Stability, Coordination and Governance: Was a Treaty Such a Good Idea?

Prof. Kenneth A. Armstrong

In the margins of the European Council meeting on 2 March, the leaders of twenty five European states formally signed the Treaty on Stability, Coordination and Governance in the Economic and Monetary Union (the SCG Treaty aka ‘Fiscal Compact’ Treaty). When compared with the rancour of the December European Council summit which saw the UK Prime Minister block a direct revision to the EU treaties, for President Van Rompuy– celebrating his re-election as European Council President and appointment as the new Euro Summit President – the Spring European Council was conducted in a “team spirit”. More importantly, for Commission President Barroso, the treaty signalled the “irreversibility” of the Euro and underpinned its credibility.

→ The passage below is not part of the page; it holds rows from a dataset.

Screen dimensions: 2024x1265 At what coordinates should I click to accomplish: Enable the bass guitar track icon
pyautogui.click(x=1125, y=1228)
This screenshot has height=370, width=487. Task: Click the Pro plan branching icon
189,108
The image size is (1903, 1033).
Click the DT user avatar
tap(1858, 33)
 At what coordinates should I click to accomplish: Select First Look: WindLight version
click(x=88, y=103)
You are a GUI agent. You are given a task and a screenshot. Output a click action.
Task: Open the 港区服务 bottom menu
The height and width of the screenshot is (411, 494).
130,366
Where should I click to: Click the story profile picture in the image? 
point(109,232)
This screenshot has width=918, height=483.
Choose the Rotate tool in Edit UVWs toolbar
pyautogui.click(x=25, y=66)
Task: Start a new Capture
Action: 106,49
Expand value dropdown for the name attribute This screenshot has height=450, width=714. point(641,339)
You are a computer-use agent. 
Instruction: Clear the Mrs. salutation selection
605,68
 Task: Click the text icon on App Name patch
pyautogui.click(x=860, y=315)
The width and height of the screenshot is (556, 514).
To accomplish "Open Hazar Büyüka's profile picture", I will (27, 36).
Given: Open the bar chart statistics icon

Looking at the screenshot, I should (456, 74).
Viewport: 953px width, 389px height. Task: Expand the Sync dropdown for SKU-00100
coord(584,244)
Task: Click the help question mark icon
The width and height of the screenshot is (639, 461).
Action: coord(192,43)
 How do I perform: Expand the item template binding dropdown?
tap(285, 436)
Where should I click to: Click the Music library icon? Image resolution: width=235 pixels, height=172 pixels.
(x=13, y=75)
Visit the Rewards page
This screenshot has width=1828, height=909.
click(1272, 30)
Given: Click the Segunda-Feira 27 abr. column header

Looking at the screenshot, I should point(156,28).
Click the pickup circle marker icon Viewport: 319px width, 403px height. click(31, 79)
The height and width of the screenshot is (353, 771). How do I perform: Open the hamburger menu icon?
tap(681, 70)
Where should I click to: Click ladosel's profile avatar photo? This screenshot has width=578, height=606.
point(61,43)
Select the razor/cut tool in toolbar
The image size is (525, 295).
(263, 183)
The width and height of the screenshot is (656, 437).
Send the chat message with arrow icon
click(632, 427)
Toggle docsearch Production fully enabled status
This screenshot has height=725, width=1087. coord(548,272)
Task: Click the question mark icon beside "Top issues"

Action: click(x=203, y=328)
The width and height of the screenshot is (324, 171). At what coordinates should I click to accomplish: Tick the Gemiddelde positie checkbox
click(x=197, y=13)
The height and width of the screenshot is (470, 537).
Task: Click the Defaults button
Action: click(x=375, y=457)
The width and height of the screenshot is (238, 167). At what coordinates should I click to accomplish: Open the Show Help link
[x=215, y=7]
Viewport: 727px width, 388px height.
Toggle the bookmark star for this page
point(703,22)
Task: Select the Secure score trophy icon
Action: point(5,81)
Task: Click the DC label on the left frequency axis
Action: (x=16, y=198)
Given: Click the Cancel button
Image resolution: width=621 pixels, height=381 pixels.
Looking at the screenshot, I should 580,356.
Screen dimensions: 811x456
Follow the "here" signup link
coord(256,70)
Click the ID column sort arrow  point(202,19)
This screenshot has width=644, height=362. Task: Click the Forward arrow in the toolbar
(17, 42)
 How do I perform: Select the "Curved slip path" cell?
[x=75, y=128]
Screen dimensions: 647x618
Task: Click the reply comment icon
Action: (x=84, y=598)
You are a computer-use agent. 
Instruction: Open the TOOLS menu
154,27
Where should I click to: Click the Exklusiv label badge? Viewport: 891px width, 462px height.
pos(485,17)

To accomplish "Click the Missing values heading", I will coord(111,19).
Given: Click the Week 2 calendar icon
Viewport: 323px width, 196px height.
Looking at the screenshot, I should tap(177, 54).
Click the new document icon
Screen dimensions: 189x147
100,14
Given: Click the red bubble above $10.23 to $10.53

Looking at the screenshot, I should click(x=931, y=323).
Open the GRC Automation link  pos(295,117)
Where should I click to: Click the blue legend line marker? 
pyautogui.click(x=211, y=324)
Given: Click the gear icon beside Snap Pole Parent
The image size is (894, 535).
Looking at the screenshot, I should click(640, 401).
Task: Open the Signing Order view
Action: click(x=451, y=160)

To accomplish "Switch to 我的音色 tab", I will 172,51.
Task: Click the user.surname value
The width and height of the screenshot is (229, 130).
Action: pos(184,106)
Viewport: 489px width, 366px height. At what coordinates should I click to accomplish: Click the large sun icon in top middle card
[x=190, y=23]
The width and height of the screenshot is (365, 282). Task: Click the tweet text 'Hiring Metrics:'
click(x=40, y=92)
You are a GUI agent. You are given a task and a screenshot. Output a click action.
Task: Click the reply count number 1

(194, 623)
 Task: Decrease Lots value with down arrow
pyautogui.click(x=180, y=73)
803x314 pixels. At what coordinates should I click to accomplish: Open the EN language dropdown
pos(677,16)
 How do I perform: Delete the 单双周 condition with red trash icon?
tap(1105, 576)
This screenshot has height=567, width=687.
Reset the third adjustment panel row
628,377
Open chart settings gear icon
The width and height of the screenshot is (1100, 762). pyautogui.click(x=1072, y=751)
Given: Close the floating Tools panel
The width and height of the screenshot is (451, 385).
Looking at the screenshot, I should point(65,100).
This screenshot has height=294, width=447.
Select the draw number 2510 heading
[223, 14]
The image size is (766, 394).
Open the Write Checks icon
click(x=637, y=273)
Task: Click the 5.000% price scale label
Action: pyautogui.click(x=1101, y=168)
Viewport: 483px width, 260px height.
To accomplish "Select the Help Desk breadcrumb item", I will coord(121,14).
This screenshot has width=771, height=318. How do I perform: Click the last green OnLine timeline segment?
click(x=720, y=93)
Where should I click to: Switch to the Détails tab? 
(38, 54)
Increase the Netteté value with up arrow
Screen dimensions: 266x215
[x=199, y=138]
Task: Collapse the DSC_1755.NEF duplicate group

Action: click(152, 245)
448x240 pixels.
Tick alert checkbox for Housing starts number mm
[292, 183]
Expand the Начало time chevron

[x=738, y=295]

As with my earlier contribution on the European Stabilisation Mechanism (ESM) Treaty, I want to reflect on this turn to treaties as a response to the economic crisis. As is by now well known, the unwillingness of the UK government to negotiate a revision to the EU Treaties without obtaining certain ‘safeguards’ for its financial services sector prompted other EU states to turn to the vehicle of an international treaty to enshrine in law a ‘fiscal compact’ among participating states. In the end, the Czech Republic also decided that it would not participate, leaving it to the remaining 25 EU states to agree a treaty amongst themselves.

There is much that has already been, and will be, written on the SCG Treaty. The issue of the very legality of the Treaty has itself been discussed with UK MP Bill Cash succeeding in obtaining an emergency parliamentary debate on the issue. For the moment, there are three main issues I want to illustrate. The first is the necessity of treaty reform. The second is the consequence of bypassing the mechanisms and processes for EU treaty reform. The third is the role played by domestic constitutional requirements.